(Source records)

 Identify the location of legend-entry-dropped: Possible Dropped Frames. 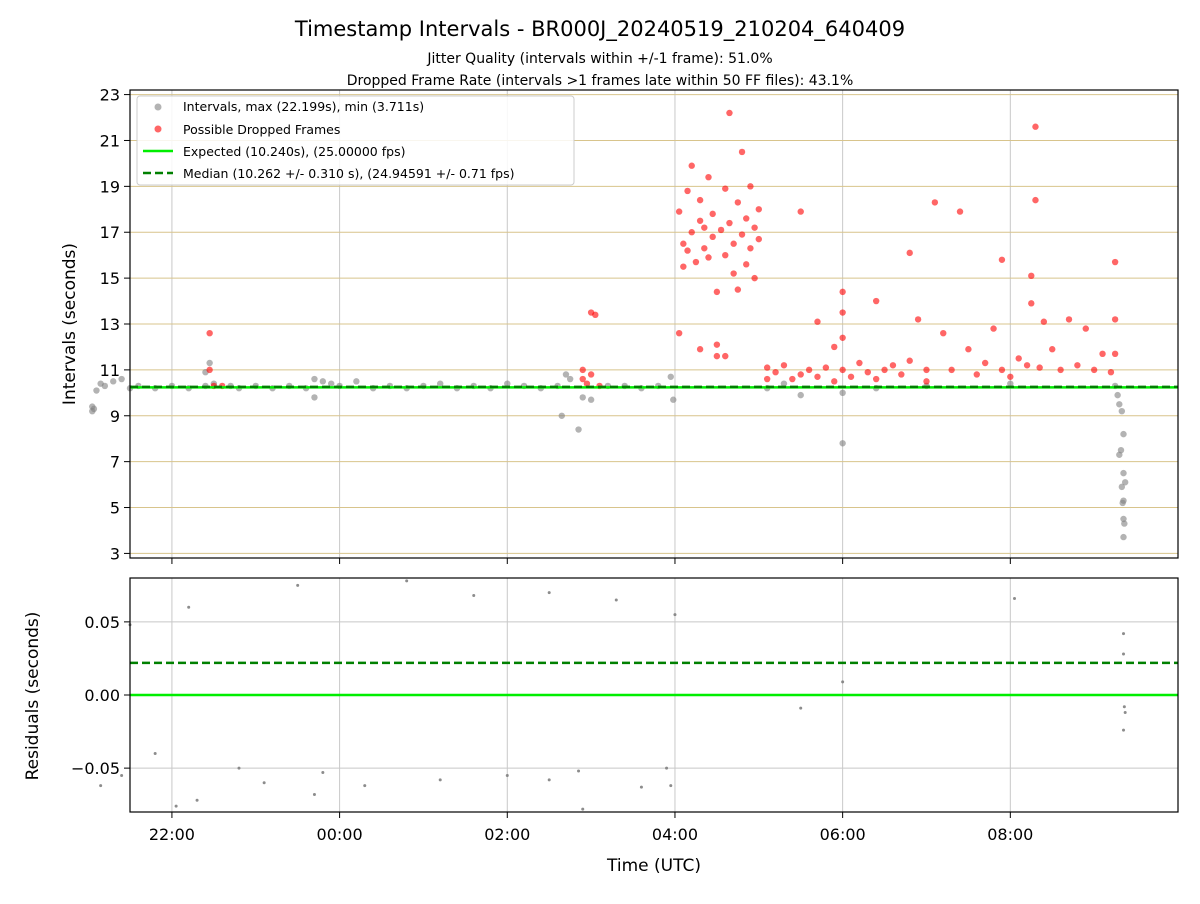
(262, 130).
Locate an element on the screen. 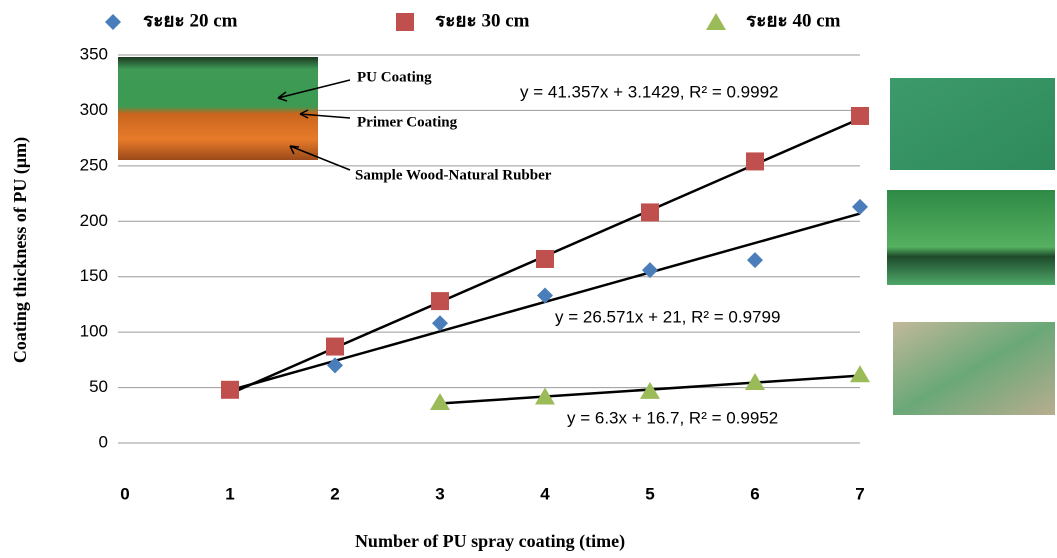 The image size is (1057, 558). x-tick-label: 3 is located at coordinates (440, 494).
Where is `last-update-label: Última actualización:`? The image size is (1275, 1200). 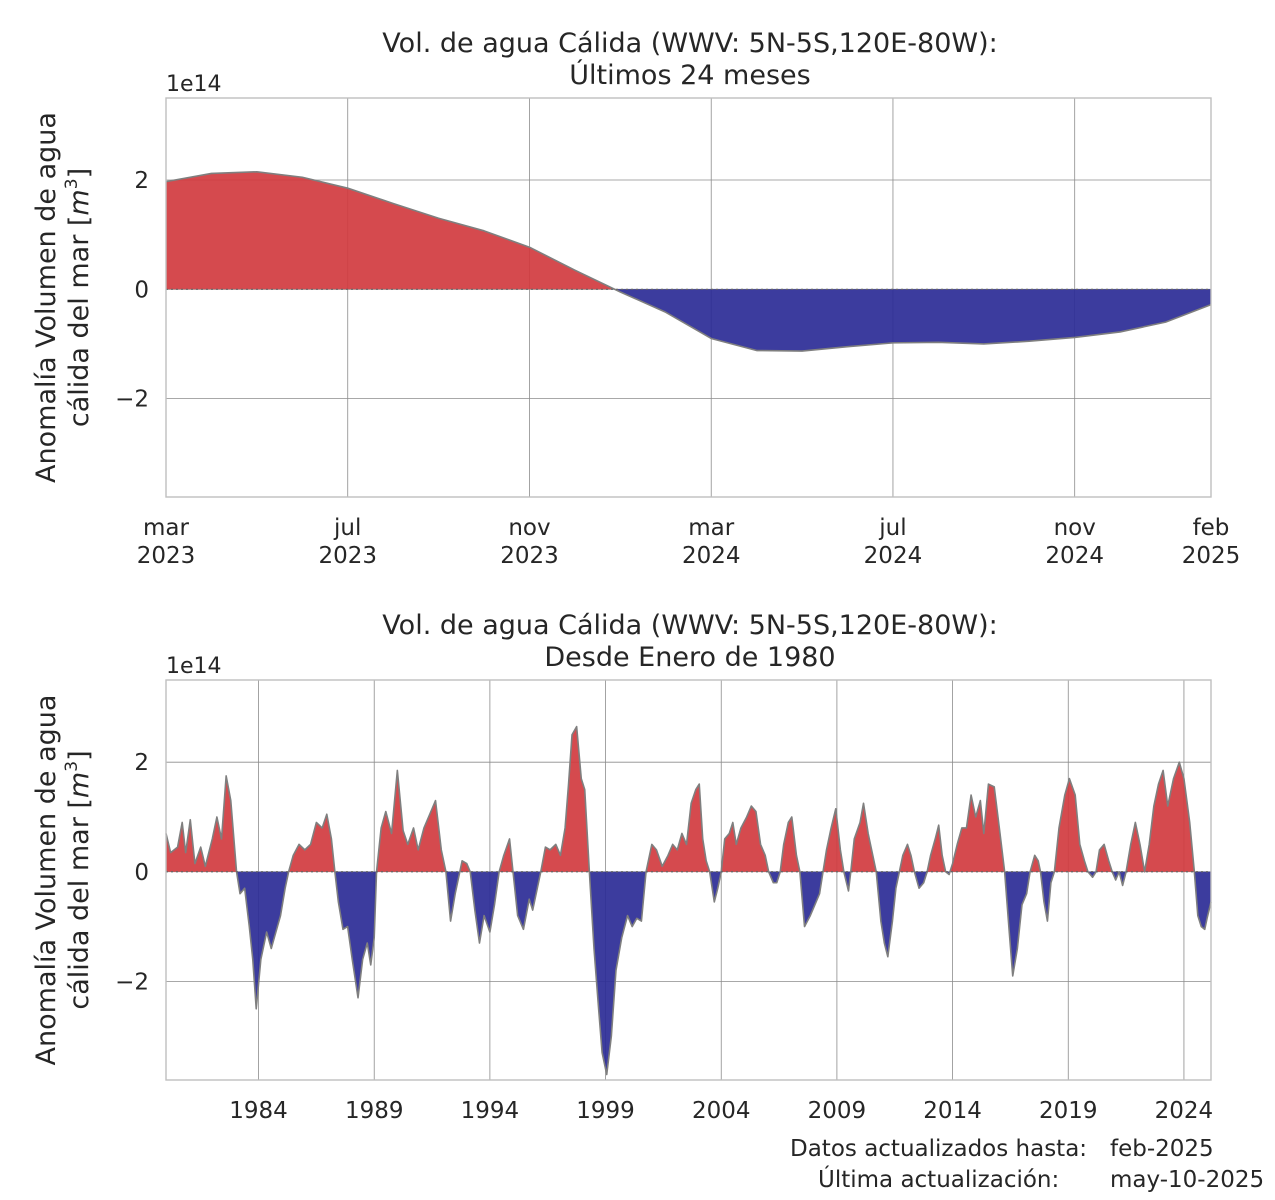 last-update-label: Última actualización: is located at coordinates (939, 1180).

(End Source records)
(Source records)

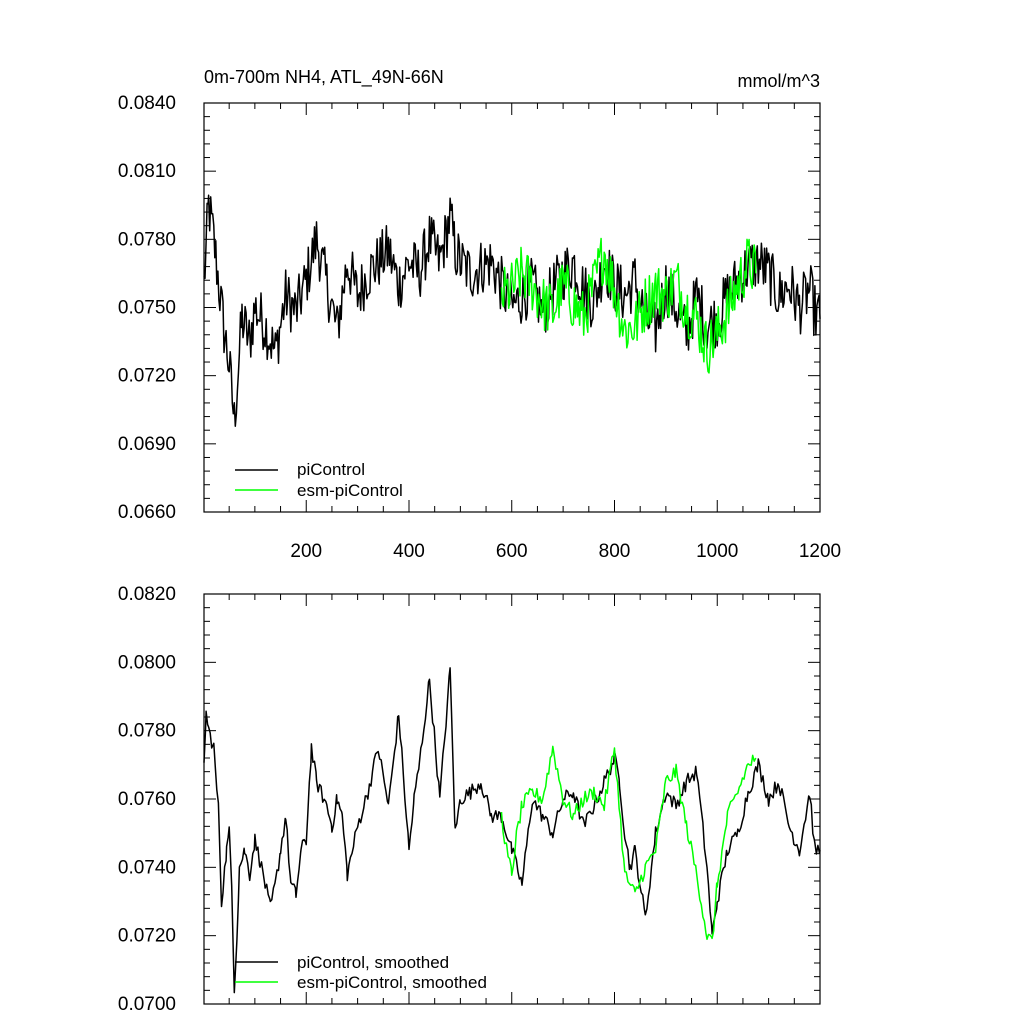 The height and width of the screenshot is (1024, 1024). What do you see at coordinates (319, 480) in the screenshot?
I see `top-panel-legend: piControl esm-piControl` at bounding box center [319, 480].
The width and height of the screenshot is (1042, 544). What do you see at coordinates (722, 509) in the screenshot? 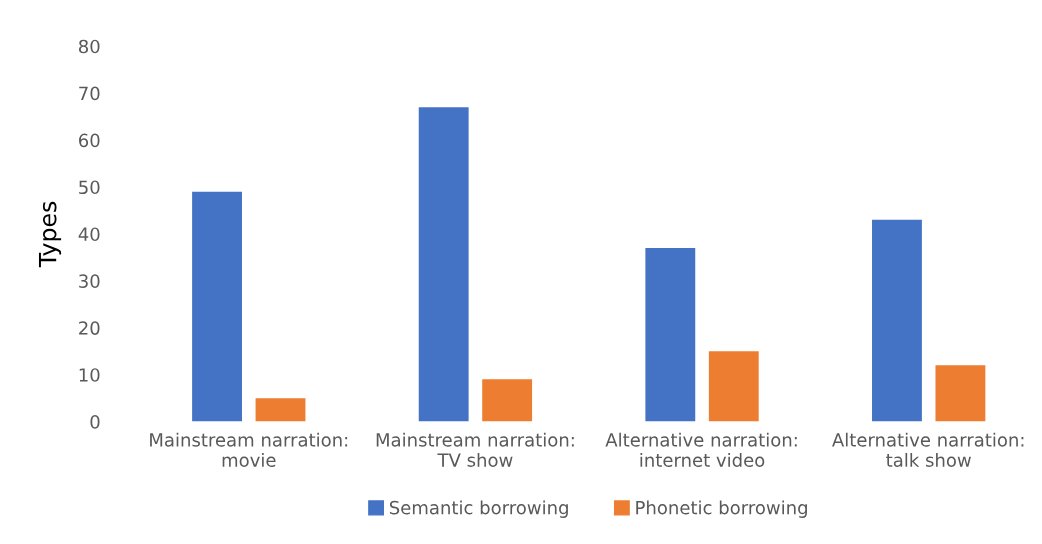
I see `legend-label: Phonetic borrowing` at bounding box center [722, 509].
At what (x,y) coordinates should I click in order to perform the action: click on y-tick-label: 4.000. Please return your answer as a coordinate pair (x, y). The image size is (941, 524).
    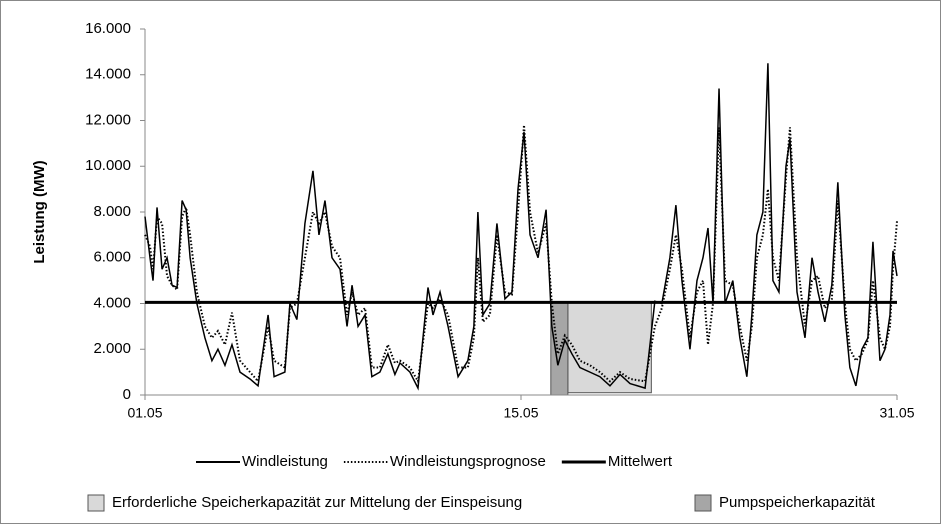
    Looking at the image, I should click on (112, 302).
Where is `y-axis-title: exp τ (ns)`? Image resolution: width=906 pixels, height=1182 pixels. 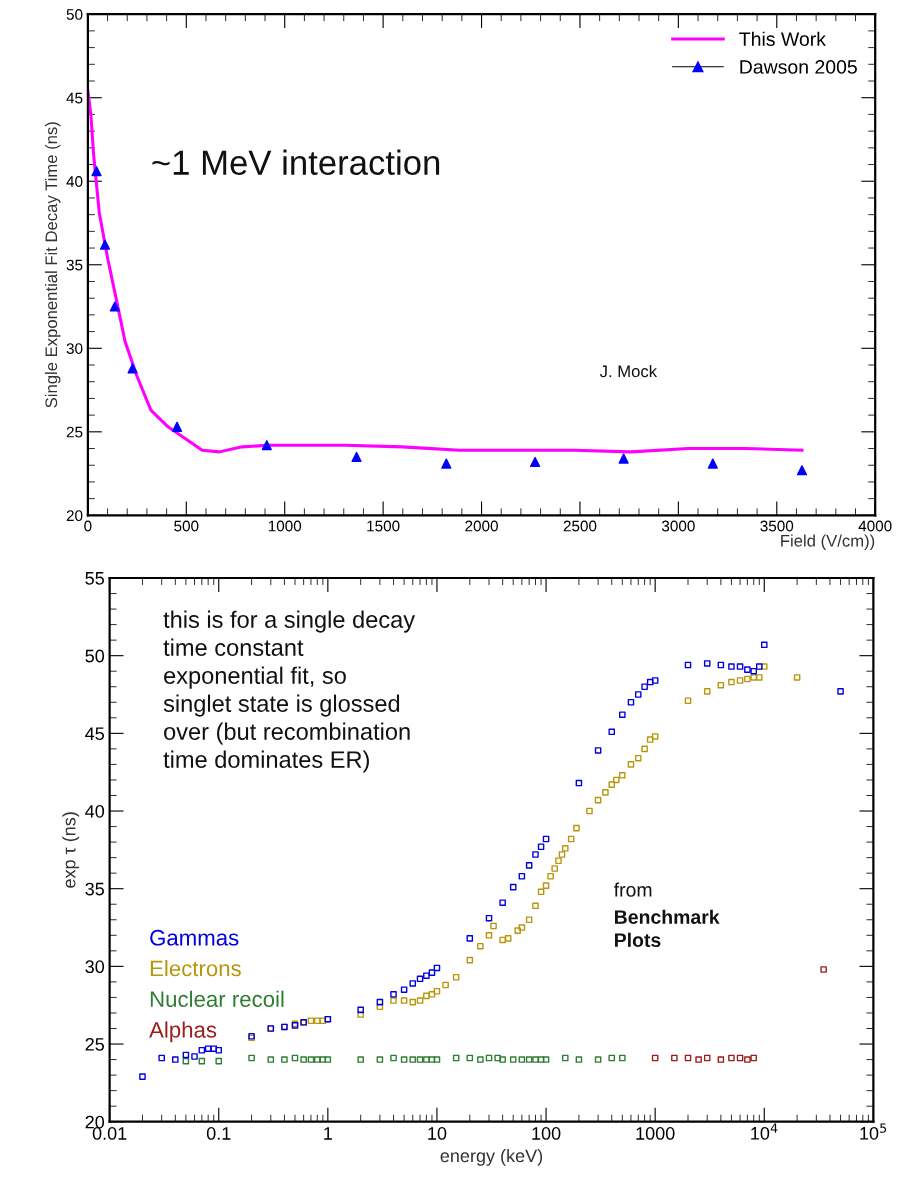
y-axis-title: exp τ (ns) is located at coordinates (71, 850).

(End Source records)

### Request:
Quote the material starting at the line containing "At what (x,y)" and ending at the line containing "y-axis-title: exp τ (ns) is", with both of those lines included. Leave the pictures out.

### Result of this exercise:
At what (x,y) coordinates should I click in order to perform the action: click on y-tick-label: 4.000. Please return your answer as a coordinate pair (x, y). The image size is (941, 524).
    Looking at the image, I should click on (112, 302).
Where is `y-axis-title: exp τ (ns)`? Image resolution: width=906 pixels, height=1182 pixels. 
y-axis-title: exp τ (ns) is located at coordinates (71, 850).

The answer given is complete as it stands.